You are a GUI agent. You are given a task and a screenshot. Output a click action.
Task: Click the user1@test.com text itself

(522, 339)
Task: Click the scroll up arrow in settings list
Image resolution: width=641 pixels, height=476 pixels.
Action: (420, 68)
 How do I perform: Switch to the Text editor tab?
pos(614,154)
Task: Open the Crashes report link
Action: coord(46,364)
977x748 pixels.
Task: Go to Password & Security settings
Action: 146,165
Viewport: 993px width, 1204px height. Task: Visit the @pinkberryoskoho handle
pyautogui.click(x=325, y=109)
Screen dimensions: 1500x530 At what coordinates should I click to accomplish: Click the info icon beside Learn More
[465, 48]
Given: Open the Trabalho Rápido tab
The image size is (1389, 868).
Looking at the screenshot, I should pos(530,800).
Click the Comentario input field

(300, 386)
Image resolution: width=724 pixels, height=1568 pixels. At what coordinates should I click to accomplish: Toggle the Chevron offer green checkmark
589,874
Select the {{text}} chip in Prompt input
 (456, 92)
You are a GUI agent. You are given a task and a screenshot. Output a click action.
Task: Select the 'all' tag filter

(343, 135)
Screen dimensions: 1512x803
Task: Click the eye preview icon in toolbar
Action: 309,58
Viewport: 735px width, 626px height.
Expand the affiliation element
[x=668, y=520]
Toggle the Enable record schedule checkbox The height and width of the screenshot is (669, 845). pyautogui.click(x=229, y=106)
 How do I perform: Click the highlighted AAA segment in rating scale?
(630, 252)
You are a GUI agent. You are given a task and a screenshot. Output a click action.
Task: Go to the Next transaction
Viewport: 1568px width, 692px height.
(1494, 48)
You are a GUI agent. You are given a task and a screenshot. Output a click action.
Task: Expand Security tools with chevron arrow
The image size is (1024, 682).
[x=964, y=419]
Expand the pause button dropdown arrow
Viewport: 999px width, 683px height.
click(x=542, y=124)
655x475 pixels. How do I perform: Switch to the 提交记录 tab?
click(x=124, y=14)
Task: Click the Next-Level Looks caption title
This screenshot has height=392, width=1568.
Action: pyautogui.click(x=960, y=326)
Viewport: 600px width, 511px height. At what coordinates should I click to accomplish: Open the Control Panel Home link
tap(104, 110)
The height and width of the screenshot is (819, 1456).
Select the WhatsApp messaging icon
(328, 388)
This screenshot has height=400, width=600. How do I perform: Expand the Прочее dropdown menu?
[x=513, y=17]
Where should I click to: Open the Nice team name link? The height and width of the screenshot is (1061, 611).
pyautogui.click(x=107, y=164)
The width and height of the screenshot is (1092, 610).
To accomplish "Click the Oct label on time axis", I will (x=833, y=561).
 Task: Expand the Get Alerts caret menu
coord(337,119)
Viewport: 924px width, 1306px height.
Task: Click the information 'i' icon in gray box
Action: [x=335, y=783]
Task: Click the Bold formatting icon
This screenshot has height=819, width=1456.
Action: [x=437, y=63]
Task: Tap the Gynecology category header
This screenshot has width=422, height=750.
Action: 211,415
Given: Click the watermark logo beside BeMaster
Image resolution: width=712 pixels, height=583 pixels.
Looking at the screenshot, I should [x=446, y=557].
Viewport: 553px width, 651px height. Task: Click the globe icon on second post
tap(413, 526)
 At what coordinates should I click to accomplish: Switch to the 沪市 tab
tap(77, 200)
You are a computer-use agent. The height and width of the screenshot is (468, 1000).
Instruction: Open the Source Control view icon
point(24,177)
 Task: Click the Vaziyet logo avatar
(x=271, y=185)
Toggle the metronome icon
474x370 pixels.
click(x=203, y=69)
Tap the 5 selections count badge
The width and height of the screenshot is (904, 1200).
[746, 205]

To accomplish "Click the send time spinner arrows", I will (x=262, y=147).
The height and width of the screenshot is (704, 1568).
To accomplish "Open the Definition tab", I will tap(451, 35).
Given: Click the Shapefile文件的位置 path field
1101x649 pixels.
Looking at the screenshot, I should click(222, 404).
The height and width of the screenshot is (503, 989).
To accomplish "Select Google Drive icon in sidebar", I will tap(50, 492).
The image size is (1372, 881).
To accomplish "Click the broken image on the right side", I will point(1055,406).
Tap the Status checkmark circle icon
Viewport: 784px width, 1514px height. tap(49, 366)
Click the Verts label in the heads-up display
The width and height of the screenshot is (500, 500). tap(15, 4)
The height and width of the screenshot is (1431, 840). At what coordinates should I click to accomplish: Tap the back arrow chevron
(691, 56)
————
:: Written instruction ::
Rewrite all the items above, replacing "GUI agent" with "interface agent" and keeping everything else the same.

:: Result for this exercise ::
You are a interface agent. You are given a task and a screenshot. Output a click action.
Task: Click the user1@test.com text itself

(522, 339)
Task: Click the scroll up arrow in settings list
Image resolution: width=641 pixels, height=476 pixels.
Action: (420, 68)
 How do I perform: Switch to the Text editor tab?
pos(614,154)
Task: Open the Crashes report link
Action: coord(46,364)
977x748 pixels.
Task: Go to Password & Security settings
Action: 146,165
Viewport: 993px width, 1204px height. Task: Visit the @pinkberryoskoho handle
pyautogui.click(x=325, y=109)
Screen dimensions: 1500x530 At what coordinates should I click to accomplish: Click the info icon beside Learn More
[465, 48]
Given: Open the Trabalho Rápido tab
The image size is (1389, 868).
Looking at the screenshot, I should pos(530,800).
Click the Comentario input field

(300, 386)
Image resolution: width=724 pixels, height=1568 pixels. At what coordinates should I click to accomplish: Toggle the Chevron offer green checkmark
589,874
Select the {{text}} chip in Prompt input
 (456, 92)
You are a interface agent. You are given a task and a screenshot. Output a click action.
Task: Select the 'all' tag filter

(343, 135)
Screen dimensions: 1512x803
Task: Click the eye preview icon in toolbar
Action: 309,58
Viewport: 735px width, 626px height.
Expand the affiliation element
[x=668, y=520]
Toggle the Enable record schedule checkbox The height and width of the screenshot is (669, 845). pyautogui.click(x=229, y=106)
 How do I perform: Click the highlighted AAA segment in rating scale?
(630, 252)
You are a interface agent. You are given a task and a screenshot. Output a click action.
Task: Go to the Next transaction
Viewport: 1568px width, 692px height.
(1494, 48)
You are a interface agent. You are given a task and a screenshot. Output a click action.
Task: Expand Security tools with chevron arrow
The image size is (1024, 682).
[x=964, y=419]
Expand the pause button dropdown arrow
Viewport: 999px width, 683px height.
click(x=542, y=124)
655x475 pixels. How do I perform: Switch to the 提交记录 tab?
click(x=124, y=14)
Task: Click the Next-Level Looks caption title
This screenshot has height=392, width=1568.
Action: pyautogui.click(x=960, y=326)
Viewport: 600px width, 511px height. At what coordinates should I click to accomplish: Open the Control Panel Home link
tap(104, 110)
The height and width of the screenshot is (819, 1456).
Select the WhatsApp messaging icon
(328, 388)
This screenshot has height=400, width=600. How do I perform: Expand the Прочее dropdown menu?
[x=513, y=17]
Where should I click to: Open the Nice team name link? The height and width of the screenshot is (1061, 611).
pyautogui.click(x=107, y=164)
The width and height of the screenshot is (1092, 610).
To accomplish "Click the Oct label on time axis", I will (x=833, y=561).
 Task: Expand the Get Alerts caret menu
coord(337,119)
Viewport: 924px width, 1306px height.
Task: Click the information 'i' icon in gray box
Action: [x=335, y=783]
Task: Click the Bold formatting icon
This screenshot has height=819, width=1456.
Action: [x=437, y=63]
Task: Tap the Gynecology category header
This screenshot has width=422, height=750.
Action: 211,415
Given: Click the watermark logo beside BeMaster
Image resolution: width=712 pixels, height=583 pixels.
Looking at the screenshot, I should [x=446, y=557].
Viewport: 553px width, 651px height. Task: Click the globe icon on second post
tap(413, 526)
 At what coordinates should I click to accomplish: Switch to the 沪市 tab
tap(77, 200)
You are a computer-use agent. The height and width of the screenshot is (468, 1000).
Instruction: Open the Source Control view icon
point(24,177)
 Task: Click the Vaziyet logo avatar
(x=271, y=185)
Toggle the metronome icon
474x370 pixels.
click(x=203, y=69)
Tap the 5 selections count badge
The width and height of the screenshot is (904, 1200).
[746, 205]

To accomplish "Click the send time spinner arrows", I will (x=262, y=147).
The height and width of the screenshot is (704, 1568).
To accomplish "Open the Definition tab", I will tap(451, 35).
Given: Click the Shapefile文件的位置 path field
1101x649 pixels.
Looking at the screenshot, I should click(222, 404).
The height and width of the screenshot is (503, 989).
To accomplish "Select Google Drive icon in sidebar", I will tap(50, 492).
The image size is (1372, 881).
To accomplish "Click the broken image on the right side", I will point(1055,406).
Tap the Status checkmark circle icon
Viewport: 784px width, 1514px height. tap(49, 366)
Click the Verts label in the heads-up display
The width and height of the screenshot is (500, 500). tap(15, 4)
The height and width of the screenshot is (1431, 840). At what coordinates should I click to accomplish: Tap the back arrow chevron
(691, 56)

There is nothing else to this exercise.